[SELECTED TEXT]
If it becomes a pattern, then it’s likely that they miss you and they want to get back together with you.

3. They’ve been asking your friends about you

If your ex sees your friends, do they ask about you? Do they ask if you’re seeing anyone else?

Clearly they are thinking about you if they are asking your friends about what you’re up to and whether you’re seeing anyone.

Sure, some people are naturally curious about what their ex is up to you, but that natural curiosity usually lasts a question or two (and certainly doesn’t involve questions about your love life).

If your ex seems passionate and interested in learning about what you’re doing, then it’s pretty obvious that they still have feelings for you.

When a relationship ends, most people move on and don’t spend time thinking about their ex.

After all, that is usually the best way to get over someone you loved.

But if your ex still wants to know what’s going on with your life and what your love life is like, then they obviously haven’t completely moved on.

4. They’re way too interested in your love life

Most people that meet up with their ex after a long time of not seeing them aren’t particularly interested in how their love life is going.

A normal question like “You dating any at the moment?” is fine when you’re friends, but if they keep asking you who you’re dating and it seems to be their favorite topic to talk about, then there might be something more sinister going on.

[THE DATA]
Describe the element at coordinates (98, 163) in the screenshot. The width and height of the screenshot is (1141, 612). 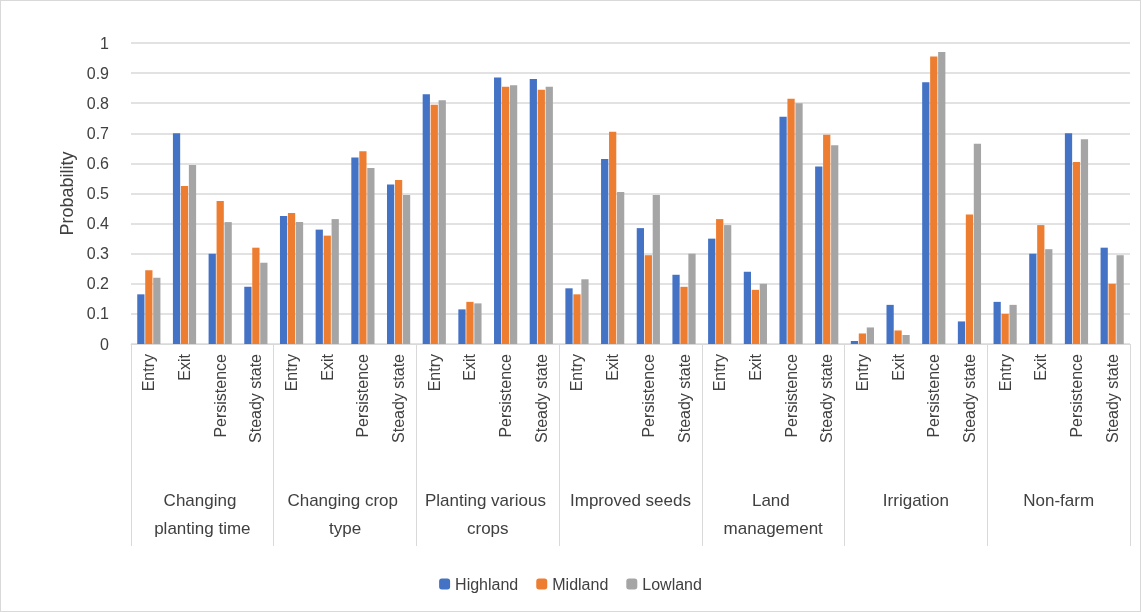
I see `y-tick-label: 0.6` at that location.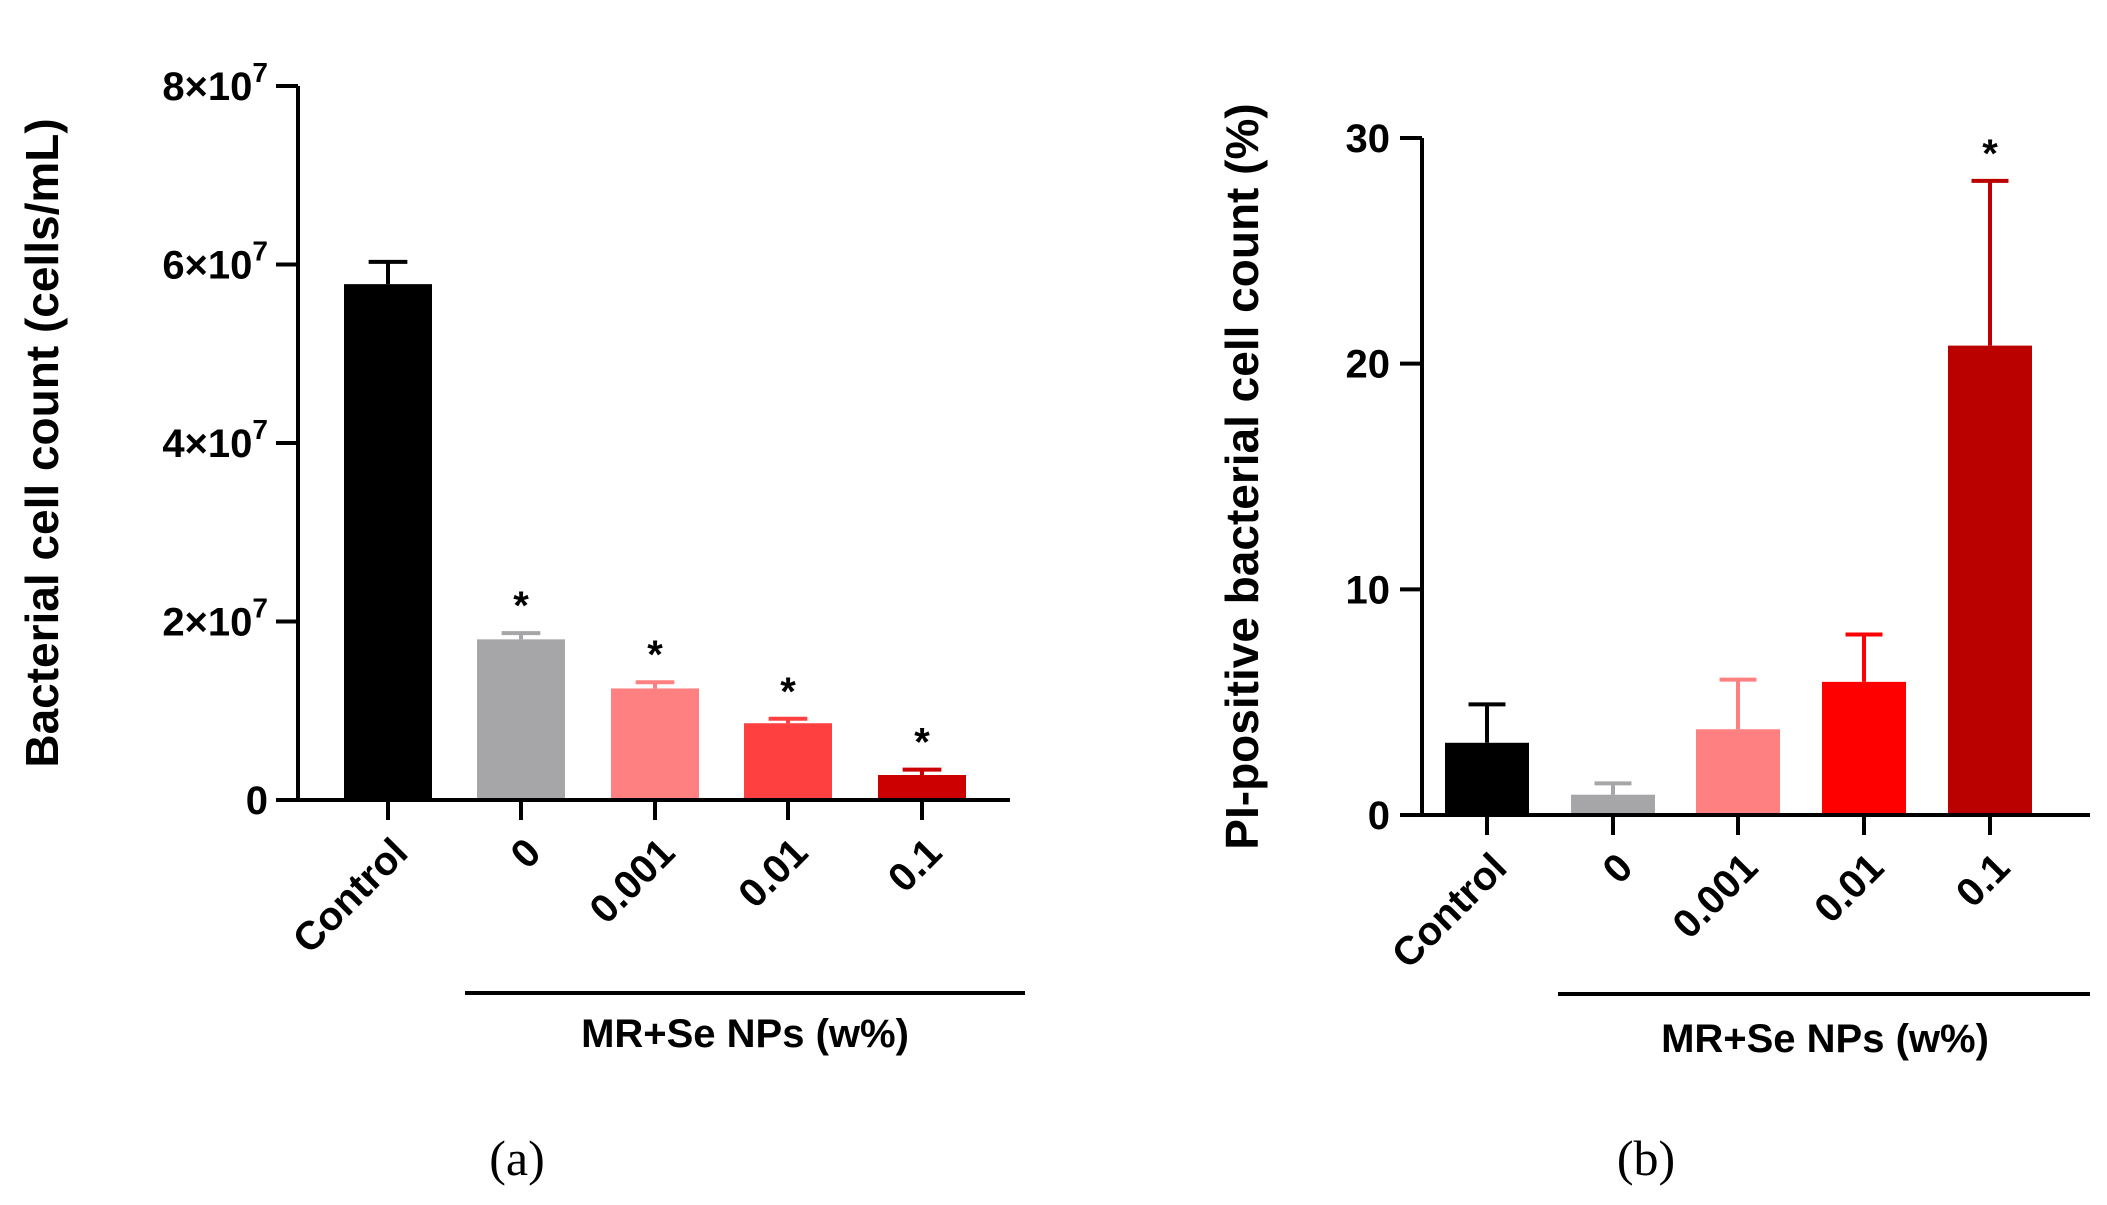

[ABOUT THIS EXERCISE]
Can you resume the piece about signs that an ex still has feelings for you, starting right after its final sentence? The listing was drawn from a different source than the text.

[EXERCISE RESULT]
It’s just weird and not relevant to a normal catch-up.

In my experience of catching up with my exes, we’ve spent time talking about the old days and catching up on big life events, but rarely is the topic of love the main focus of the conversation.

So if they’re asking you countless questions about a new man or woman in your life and they seemed excited about any detail you share (particularly negative detail) then they might be trying to gauge the possibility of getting back together with you.

In fact, they may even try to make out that the person you’re currently seeing, or interested in, isn’t as suited to you as they were.

If they take the conversation that far, then you can be sure that they want to get back with you.

5. They make it clear that they are single

Just like why it isn’t natural for an ex-lover to want to know what’s going on with your sex life, it’s also weird if they make a point of letting you know that they’re available.

Perhaps your ex tells you that they’re single without even being asked, or they try to not-so-subtly hint that they’re not seeing anyone.

Whatever it is, it should be pretty obvious to you if they make a point that they’re single.

They’re certainly not looking for pity. In fact, most people that run into their ex will try to avoid the fact that they’re currently single from coming out. It can be embarrassing for some.

So if your ex is trying to let you know that they’re single (even if it’s subtle) then they’re probably interested in rekindling the flame with you.

6. They seem jealous

Not only will they probe you about the happenings of your dating life, but they can’t help but show telltale signs of jealously when you do mention that you’re seeing someone.

Jealousy is a very strong emotion, and it’s one that most people can’t control.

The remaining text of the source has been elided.